Coun Alexander said long hours, grappling with cuts in Government funding for the authority and “personalised politics” had taken their toll.

The move comes after weeks of increasingly bitter politics in York which has seen the ruling Labour group lose its majority following the defection of councillors as well as angry exchanges over the city’s local plan and the trial closure of Lendal Bridge to private cars.

Coun Alexander, who was just 29 when he became council leader in May 2011, will take up a new policy role with the Labour Party nationally.

He said it had been “an honour to lead the city in which I am raising my family.

“Despite recently receiving unanimous support in the Labour Group to continue and a part of me wanting to go on, I cannot fully commit to another four years. 

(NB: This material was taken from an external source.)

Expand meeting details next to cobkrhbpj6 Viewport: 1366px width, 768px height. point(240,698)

“I am proud of what Labour has achieved under my leadership since 2011, to turn a city in stagnation onto the path to prosperity.”

Coun Alexander pointed to the hosting of the Tour de France, attracting businesses such as Hiscox, introducing the living wage for staff and the start of work on the Terry’s site as some of the council’s achievements under his leadership.

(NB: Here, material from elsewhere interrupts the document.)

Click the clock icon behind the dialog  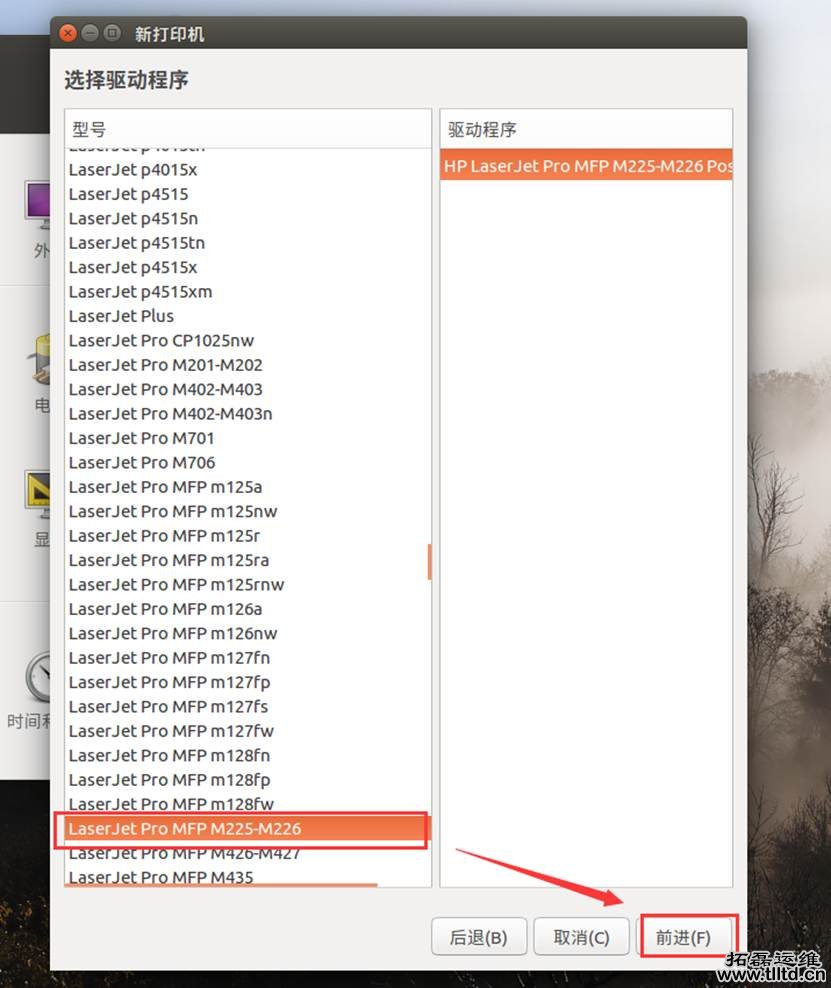pos(40,678)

He added: “I often remind myself it isn’t very often that a working class son of a single parent dinner lady, with no political connections, who started work as a temp at the council, becomes leader.”

Hugh Bayley, Labour MP for York Central, said: “James has put his heart and soul into leading the council. I’m very sorry he is going.”

Viv Kind, chairman of York Labour Party, said:“I congratulate James on his new role which gives York greater influence over national Labour Party policy. We know he will continue to have York’s best interests at heart in his new job.

“During his five years as Leader of the Labour Group and four years as Labour Council Leader James has used his vision and challenge to maintain key services

and deliver economic growth for York despite massive reductions in government funding. York Labour Party thanks him for his commitment and hard work and wishes him well in his new role.”

Earlier today, York Conservatives said they would be seeking a motion of no-confidence in Coun Alexander but he had already taken the decision to stand down.

On Twitter tonight, York Conservative group leader Chris Steward wrote:”Whoever the new #York labour leader is I hope they learn lessons from the predecessor and focus on York’s residents rather than their career”.

Liberal Democrat group leader Keith Aspden said: “It is clear the problems in the York Labour Group go deeper than the leader. From the botched closure of Lendal Bridge to the cuts to basic frontline services the Labour Group collectively has proved itself unfit to run York.

“The policies of the council need to change and this is why Liberal Democrat councillors have been working hard in recent weeks to try to force U-Turns on the plans to close Castlegate and Yearsley Pool.

“Our priority will be to continue to work with all councillors to force the Labour Cabinet to change its policies whoever is leading the Cabinet between now and May. I personally wish James well for his future.”